Le coin du véto : Tumeur chez le cygne n’est pas toujours mauvais signe

Mi-juillet, des passants du 6ème arrondissement repèrent, nageant sur la Seine, un cygne tuberculé (Cygnus olor) présentant ce qui leur semble être une plaie. Grâce à l’intervention des pompiers, le cygne est capturé puis déposé dans nos locaux pour y être examiné. Il s’agit d’un mâle (reconnaissable à son tubercule proéminent) adulte (photo 1): tout va bien d’un point de vue examen général hormis le fait qu’il est un peu maigre à 9.4kg, un mâle adulte étant en moyenne au dessus de 10kg.

Photo 1

Au niveau de son épaule droite dépasse une zone rouge, qui correspond en réalité à une masse très volumineuse d’environ 10cm de diamètre. C’est une masse ferme de consistance tissulaire : une tumeur. Elle est bien délimitée et relativement pédiculée, n’adhère pas au plan profond, et est à peine ulcérée, tous ces critères étant plutôt en faveur d’une tumeur à caractère bénin.

Une petite semaine après son arrivée, le temps de lui faire reprendre un peu de poids, il est préparé pour l’anesthésie. Les cygnes étant capables de réaliser des apnées assez longues pour se nourrir au fond de l’eau, il faut impérativement les sédater au préalable : une molécule de la même famille que le Valium® est ainsi injectée par voie intra-musculaire, environ 10 minutes avant de l’induire au gaz anesthésique. Une fois bien endormi, il est intubé de manière à recevoir le gaz directement au niveau des voies respiratoires (photo 2).

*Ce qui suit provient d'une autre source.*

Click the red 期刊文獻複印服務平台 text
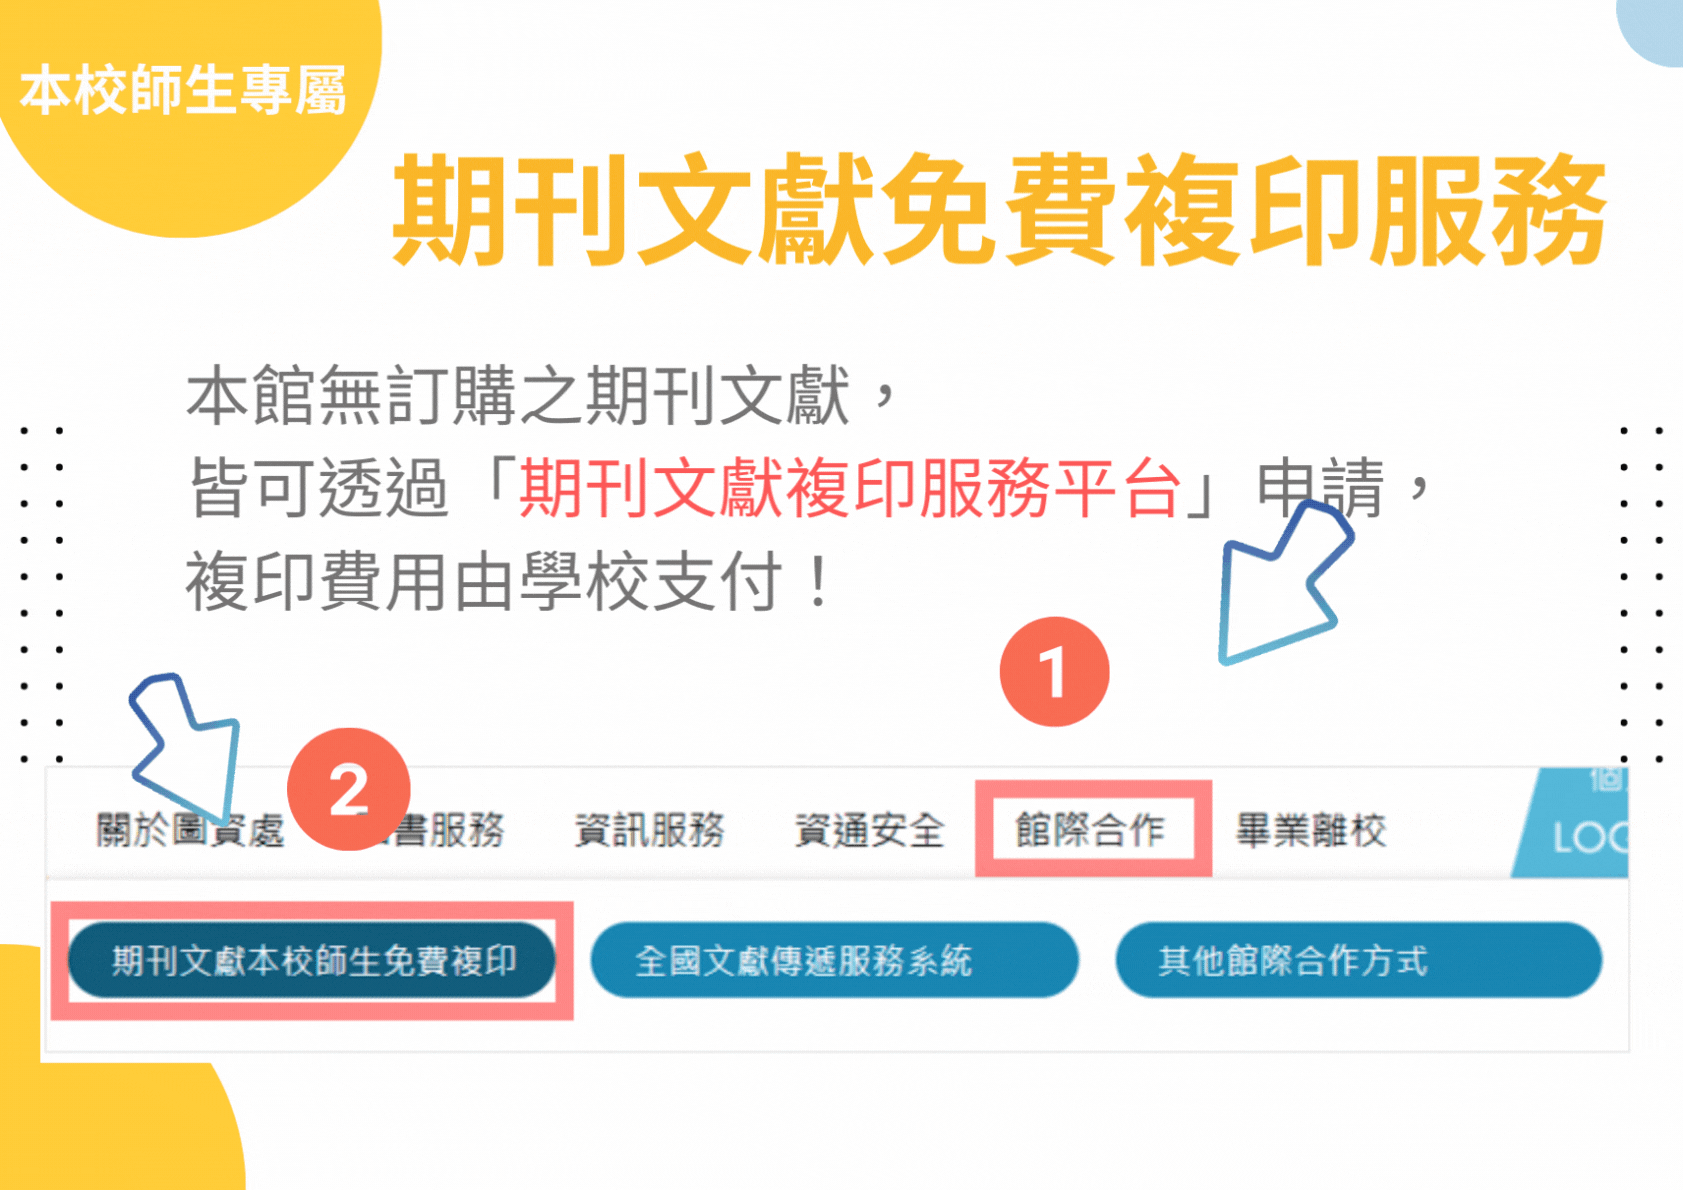This screenshot has width=1683, height=1190. point(850,489)
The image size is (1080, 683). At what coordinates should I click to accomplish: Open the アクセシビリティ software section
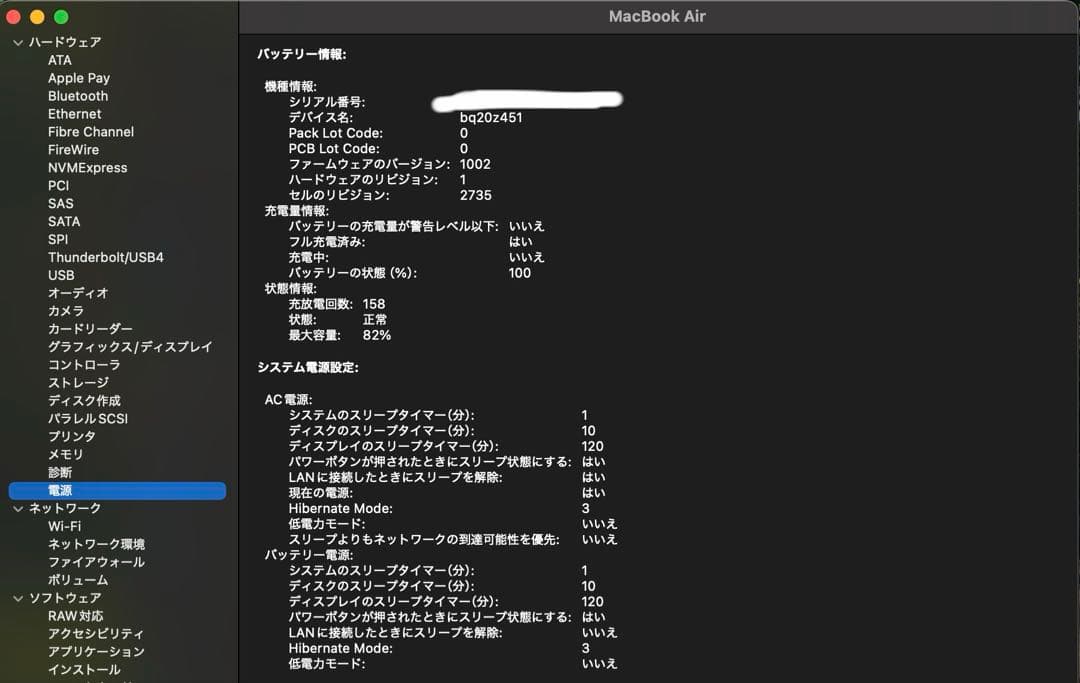(x=89, y=634)
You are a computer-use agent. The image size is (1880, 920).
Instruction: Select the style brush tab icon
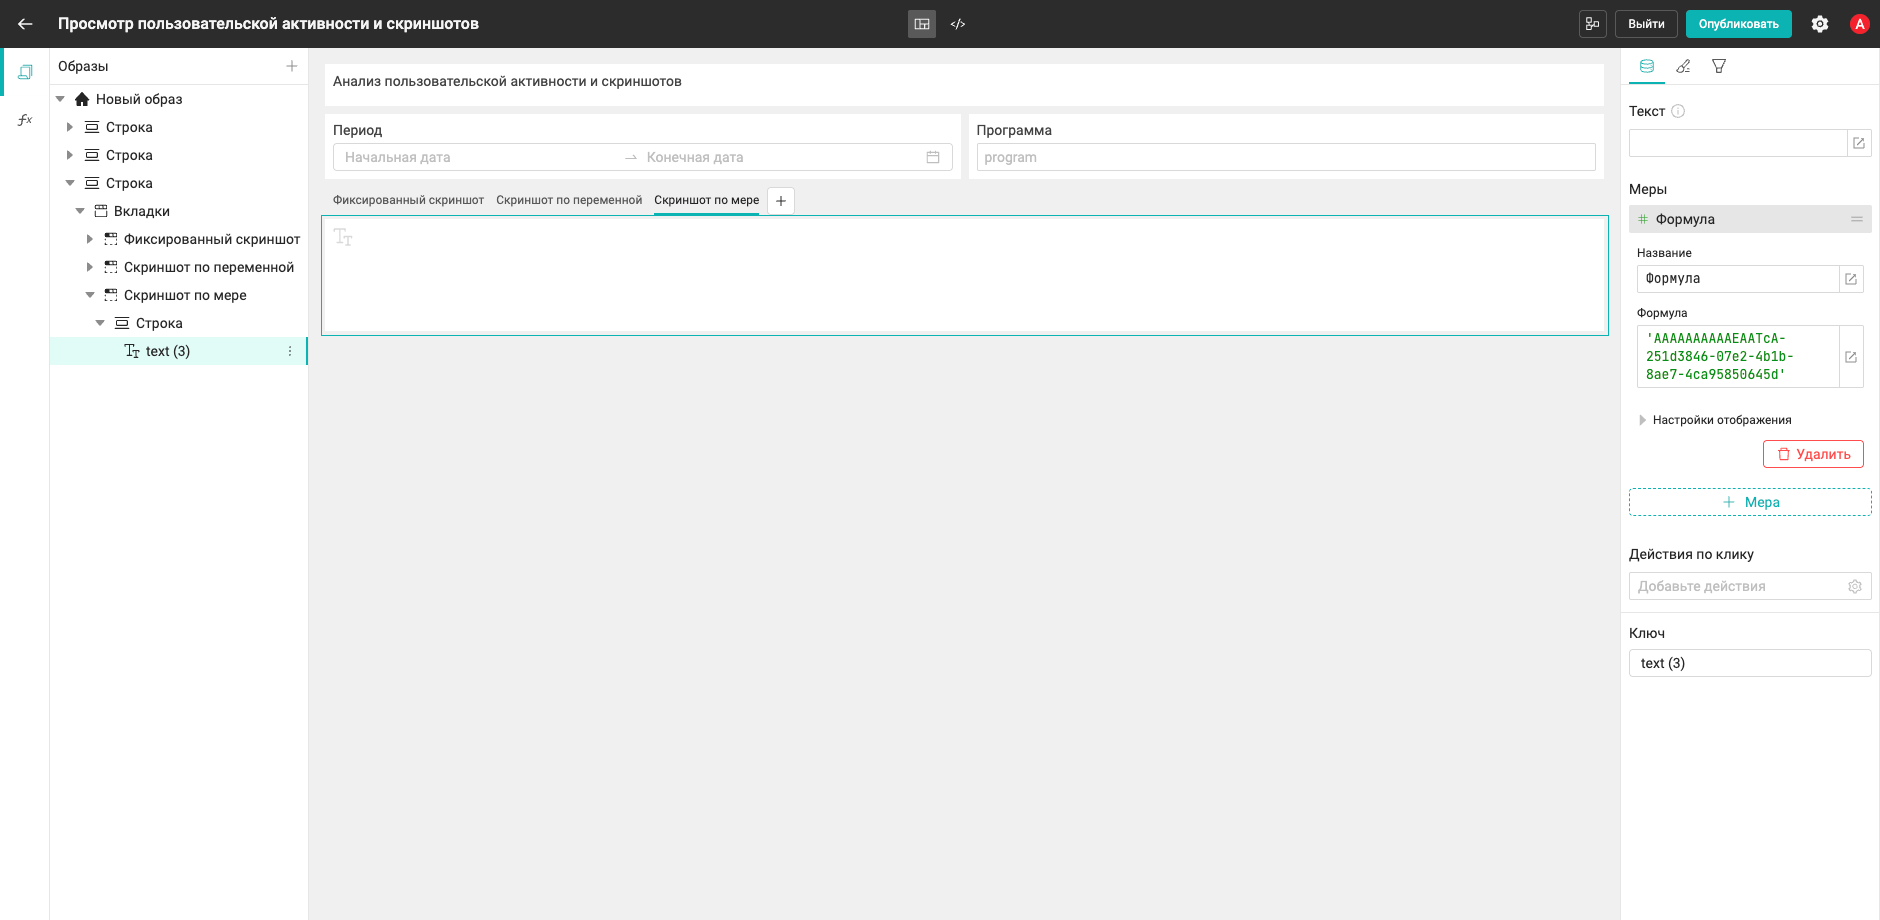[1683, 66]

Un cathéter intra-veineux est posé sur la patte afin de le perfuser en continu durant toute la chirurgie (photo 3).

Photo 3

 

 

Photo 2

 

 

 

 

 

 

La zone à opérer est plumée (photo 4) avant d’être désinfectée (photo 5). Après dissection sur toute sa périphérie, la masse est enfin retirée : on constate qu’elle est effectivement très bien délimitée, qu’elle n’est pas adhérente au muscle (photo 6) et qu’elle est peu vascularisée à la coupe (photo 7). Tous ces éléments sont en faveur d’un processus bénin : malheureusement, nous n’aurons pas plus d’informations au sujet de la nature de la tumeur. La plaie est refermée (photo 8) mais compte-tenu de la taille de la tumeur retirée, la suture est sous très forte tension.

Photo 5

 

Photo 4

 

 

Des anti-inflammatoires sont administrés pendant une semaine afin de lutter contre la douleur. Etant donné la localisation et la tension subie par cette plaie, notamment en raison de la puissance du battement des ailes dans cette espèce, certains points cutanés cassent : des soins locaux et des antibiotiques sont ajoutés pendant 10 jours. Quinze jours après l’opération, les points sont retirés et on lui donne l’accès au bassin extérieur afin de lui permettre de réimperméabiliser son plumage. Trois semaines après la chirurgie, la plaie est complètement cicatrisée et ne montre aucun signe de récidive, les plumes commencent même à repousser (photo 9).

Photo 6

 

Photo 7

 

 

 

 

 

Photo 8

 

 

Un mois plus tard, il est relâché en compagnie d’une femelle dont il avait fait la connaissance chez nous au cours des « sorties bassin » (photo 10).